[DATA FOR THIS EXERCISE Boundary: Start]

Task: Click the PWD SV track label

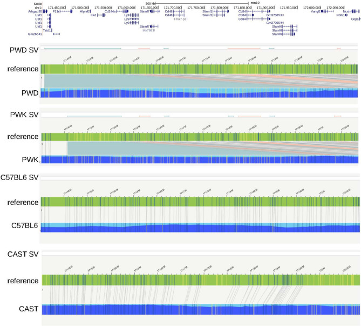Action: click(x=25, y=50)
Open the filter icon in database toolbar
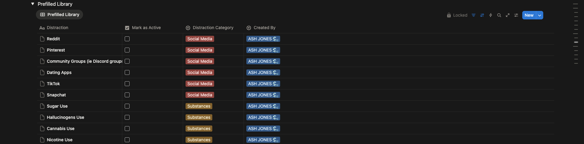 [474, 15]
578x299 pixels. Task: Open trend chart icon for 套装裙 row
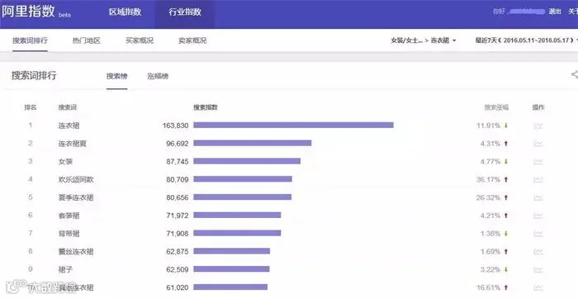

[DATA FOR THIS EXERCISE Boundary: End]

WORK REQUEST: Leave the pictures out and output the rest of the data word for word.

ANSWER AREA:
Task: Click the PWD SV track label

Action: click(x=25, y=50)
Open the filter icon in database toolbar
 [474, 15]
578x299 pixels. Task: Open trend chart icon for 套装裙 row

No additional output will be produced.